The club was founded in 1916, by school founder A W Rudd. The first shed was built on Breakfast Creek in 1918, with the club winning its first Head of the River the following year. The shed was moved to the banks of the Brisbane River near the Regatta Hotel in 1930, where it was destroyed by flood in 1974. A new shed was built near the University of Queensland at St Lucia in 1976.

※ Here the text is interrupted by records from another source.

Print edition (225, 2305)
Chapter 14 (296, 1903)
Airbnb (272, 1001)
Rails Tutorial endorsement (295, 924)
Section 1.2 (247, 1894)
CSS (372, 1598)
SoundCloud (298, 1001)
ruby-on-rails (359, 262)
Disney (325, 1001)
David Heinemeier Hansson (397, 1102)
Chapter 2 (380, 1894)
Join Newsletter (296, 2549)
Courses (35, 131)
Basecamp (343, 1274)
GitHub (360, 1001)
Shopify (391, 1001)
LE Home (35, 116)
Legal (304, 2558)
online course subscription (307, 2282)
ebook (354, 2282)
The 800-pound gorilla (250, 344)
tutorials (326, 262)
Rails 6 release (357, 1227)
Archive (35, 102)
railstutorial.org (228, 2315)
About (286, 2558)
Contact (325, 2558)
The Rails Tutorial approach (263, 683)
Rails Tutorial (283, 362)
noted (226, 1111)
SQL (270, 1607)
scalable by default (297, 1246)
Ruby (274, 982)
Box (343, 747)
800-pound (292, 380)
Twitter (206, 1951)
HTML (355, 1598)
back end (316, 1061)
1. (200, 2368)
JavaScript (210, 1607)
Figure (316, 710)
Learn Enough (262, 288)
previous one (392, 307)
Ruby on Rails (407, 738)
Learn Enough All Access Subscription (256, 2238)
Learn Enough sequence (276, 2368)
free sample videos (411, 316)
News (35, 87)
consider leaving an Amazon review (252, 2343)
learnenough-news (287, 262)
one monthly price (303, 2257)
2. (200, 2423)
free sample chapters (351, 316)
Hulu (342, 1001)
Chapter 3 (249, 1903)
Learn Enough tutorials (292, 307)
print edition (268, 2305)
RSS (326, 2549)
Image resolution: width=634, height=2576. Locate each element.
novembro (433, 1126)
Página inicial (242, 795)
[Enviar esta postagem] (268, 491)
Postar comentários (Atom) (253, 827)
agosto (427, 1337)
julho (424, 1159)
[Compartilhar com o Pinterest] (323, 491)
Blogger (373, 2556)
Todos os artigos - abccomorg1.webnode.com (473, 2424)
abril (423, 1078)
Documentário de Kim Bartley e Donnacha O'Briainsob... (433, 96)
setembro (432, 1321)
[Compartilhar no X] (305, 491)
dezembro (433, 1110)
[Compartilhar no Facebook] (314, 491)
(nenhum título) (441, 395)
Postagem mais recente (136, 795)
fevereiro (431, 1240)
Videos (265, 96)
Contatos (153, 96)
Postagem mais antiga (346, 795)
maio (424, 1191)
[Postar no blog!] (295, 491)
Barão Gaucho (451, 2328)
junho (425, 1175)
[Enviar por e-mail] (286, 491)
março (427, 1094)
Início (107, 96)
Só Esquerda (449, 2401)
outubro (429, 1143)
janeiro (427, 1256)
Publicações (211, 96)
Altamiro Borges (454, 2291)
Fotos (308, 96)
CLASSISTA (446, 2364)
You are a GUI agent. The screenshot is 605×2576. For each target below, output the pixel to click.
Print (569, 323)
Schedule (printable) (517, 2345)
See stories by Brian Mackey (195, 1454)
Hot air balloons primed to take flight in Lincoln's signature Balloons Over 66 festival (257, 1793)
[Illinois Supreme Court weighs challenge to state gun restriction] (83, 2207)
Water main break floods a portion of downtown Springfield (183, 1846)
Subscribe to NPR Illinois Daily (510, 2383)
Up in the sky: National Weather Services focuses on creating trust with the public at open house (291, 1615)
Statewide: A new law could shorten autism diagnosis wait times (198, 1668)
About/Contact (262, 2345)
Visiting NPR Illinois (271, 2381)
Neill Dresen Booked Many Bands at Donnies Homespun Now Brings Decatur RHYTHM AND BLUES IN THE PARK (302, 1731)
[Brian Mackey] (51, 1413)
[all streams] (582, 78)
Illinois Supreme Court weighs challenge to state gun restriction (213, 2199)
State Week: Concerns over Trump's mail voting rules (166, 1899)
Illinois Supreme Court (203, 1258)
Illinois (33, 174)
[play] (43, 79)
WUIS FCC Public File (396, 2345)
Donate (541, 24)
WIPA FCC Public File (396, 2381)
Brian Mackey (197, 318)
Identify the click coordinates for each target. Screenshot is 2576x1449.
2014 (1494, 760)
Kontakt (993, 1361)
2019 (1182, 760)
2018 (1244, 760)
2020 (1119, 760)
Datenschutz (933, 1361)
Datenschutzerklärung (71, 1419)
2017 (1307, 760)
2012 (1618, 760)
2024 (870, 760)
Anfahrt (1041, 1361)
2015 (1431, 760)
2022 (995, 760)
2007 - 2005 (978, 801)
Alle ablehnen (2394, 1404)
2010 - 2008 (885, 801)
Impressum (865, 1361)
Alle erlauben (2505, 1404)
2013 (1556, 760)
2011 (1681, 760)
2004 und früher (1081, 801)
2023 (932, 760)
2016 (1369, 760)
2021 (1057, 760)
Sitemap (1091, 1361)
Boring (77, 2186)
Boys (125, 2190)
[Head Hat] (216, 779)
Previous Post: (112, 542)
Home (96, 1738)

The club is split between quad sculls and eights, with Years 8, 9 and 10 racing quads, with Year 11 and Opens racing eights. The 1st VIII has been successful at the Head of the River on 23 occasions, winning in 1919, 1934, 1937, 1938, 1946, 1947, 1949, 1950, 1951, 1952, 1956, 1957, 1961, 1962, 1965, 1966, 1968, 1972, 1974, 1990, 1992, 1993, 2002, 2021 and 2022. The club's 1st VIII also won the Princess Elizabeth Challenge Cup at the Henley Royal Regatta in 1993, becoming the first Australian crew to do so.

In recent times Brisbane Boys' College rowers have gone on to represent Queensland and Australia in Regattas worldwide. John Dickson (Alumni 2005), Scott Laidler (Alumni 2007), Harrison Westbrook (Alumni 2008) and Cameron Stitt (Alumni 2008) are just some of the examples of old boys who have performed at representative level.